Material to process:
───
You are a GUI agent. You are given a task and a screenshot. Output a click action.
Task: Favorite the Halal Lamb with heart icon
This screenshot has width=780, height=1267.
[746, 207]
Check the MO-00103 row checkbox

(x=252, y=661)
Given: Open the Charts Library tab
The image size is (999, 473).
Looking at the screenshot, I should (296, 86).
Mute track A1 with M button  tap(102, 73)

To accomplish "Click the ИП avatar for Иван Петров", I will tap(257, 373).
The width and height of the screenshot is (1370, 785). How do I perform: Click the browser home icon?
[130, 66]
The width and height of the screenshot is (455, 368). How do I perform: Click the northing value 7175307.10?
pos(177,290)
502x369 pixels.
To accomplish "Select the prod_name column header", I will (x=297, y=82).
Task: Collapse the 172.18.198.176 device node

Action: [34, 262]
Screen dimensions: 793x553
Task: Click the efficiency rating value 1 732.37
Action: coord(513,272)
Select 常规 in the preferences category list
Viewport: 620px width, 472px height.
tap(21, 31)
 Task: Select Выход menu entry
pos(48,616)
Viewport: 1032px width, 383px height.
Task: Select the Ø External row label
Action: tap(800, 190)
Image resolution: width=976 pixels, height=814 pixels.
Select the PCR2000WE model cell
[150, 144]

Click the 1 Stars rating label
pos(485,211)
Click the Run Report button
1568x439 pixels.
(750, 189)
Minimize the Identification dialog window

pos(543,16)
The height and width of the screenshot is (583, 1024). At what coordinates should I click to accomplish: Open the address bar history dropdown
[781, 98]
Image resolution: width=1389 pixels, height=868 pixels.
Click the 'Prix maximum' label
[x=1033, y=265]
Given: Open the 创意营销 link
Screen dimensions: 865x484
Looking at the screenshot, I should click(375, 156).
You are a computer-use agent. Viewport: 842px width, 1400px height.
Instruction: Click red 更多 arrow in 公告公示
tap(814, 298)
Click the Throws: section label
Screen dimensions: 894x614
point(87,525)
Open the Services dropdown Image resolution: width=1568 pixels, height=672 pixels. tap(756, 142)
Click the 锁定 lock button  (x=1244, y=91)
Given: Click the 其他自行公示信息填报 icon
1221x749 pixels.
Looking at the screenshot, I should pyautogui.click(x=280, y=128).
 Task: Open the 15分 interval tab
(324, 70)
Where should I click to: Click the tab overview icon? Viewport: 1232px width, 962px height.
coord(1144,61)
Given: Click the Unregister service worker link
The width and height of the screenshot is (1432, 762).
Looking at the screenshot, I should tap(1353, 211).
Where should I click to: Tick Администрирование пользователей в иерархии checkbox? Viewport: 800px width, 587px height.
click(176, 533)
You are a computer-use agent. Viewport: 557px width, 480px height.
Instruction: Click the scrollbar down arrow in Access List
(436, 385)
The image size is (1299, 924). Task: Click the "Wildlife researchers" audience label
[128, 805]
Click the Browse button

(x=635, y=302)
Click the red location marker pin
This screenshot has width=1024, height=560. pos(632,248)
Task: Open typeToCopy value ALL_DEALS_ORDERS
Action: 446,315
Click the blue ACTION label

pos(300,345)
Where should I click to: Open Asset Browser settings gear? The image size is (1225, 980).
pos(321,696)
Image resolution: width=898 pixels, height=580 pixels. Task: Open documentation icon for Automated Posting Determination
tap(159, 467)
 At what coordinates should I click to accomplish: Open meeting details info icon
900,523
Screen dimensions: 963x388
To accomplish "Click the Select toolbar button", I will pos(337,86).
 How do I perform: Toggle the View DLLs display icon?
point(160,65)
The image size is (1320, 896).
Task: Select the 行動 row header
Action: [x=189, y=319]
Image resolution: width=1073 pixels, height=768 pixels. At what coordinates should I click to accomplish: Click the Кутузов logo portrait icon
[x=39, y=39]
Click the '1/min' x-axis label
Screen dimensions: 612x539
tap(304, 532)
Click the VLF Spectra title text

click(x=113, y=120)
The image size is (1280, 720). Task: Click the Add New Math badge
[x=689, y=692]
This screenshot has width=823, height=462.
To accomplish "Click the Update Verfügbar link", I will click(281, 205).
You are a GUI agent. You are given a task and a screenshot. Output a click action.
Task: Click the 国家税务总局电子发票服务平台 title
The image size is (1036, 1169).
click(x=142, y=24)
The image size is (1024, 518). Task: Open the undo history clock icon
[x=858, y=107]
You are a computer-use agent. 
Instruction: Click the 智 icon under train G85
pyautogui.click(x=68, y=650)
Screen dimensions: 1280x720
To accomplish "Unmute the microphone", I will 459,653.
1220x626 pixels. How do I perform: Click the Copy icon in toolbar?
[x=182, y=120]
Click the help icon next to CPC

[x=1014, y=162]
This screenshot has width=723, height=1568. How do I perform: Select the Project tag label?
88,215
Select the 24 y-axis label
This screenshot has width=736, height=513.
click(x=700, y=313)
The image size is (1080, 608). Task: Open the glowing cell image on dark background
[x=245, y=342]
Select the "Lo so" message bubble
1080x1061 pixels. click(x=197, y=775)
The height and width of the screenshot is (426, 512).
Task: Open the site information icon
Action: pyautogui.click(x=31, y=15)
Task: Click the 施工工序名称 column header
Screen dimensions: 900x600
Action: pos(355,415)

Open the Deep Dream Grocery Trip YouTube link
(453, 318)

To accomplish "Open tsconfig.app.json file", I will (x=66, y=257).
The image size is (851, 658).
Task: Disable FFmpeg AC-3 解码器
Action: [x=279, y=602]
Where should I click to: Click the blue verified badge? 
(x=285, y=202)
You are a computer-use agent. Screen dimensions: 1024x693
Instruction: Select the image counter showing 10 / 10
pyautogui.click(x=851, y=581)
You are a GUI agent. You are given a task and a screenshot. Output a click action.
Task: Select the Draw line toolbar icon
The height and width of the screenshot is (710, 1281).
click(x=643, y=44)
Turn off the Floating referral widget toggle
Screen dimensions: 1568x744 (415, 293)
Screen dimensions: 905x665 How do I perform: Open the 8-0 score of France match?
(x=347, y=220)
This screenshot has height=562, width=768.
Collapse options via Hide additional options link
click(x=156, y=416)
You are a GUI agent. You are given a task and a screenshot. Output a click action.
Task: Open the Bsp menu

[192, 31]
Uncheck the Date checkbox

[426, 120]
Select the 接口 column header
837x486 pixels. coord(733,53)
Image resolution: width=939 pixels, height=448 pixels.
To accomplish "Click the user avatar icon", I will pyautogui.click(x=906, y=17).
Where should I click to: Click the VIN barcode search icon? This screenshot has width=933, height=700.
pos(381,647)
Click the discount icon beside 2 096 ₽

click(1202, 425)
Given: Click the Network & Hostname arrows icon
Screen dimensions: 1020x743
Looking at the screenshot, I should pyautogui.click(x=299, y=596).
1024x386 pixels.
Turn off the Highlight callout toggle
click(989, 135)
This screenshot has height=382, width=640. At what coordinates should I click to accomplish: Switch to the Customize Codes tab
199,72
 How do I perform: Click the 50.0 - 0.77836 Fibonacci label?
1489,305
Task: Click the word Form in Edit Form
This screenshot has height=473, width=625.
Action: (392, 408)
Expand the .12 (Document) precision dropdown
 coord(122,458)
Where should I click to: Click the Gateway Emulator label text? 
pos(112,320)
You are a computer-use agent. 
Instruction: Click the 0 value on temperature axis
───
Task item:
Reproduce exactly, and with no other material, the lines between those holding "The height and width of the screenshot is (583, 1024)." and "Given: Click the 其他自行公示信息填报 icon", inclusive.

Output of the exercise:
The height and width of the screenshot is (583, 1024). At what coordinates should I click to accomplish: Open the address bar history dropdown
[781, 98]
Image resolution: width=1389 pixels, height=868 pixels.
Click the 'Prix maximum' label
[x=1033, y=265]
Given: Open the 创意营销 link
Screen dimensions: 865x484
Looking at the screenshot, I should click(375, 156).
You are a computer-use agent. Viewport: 842px width, 1400px height.
Instruction: Click red 更多 arrow in 公告公示
tap(814, 298)
Click the Throws: section label
Screen dimensions: 894x614
point(87,525)
Open the Services dropdown Image resolution: width=1568 pixels, height=672 pixels. tap(756, 142)
Click the 锁定 lock button  (x=1244, y=91)
Given: Click the 其他自行公示信息填报 icon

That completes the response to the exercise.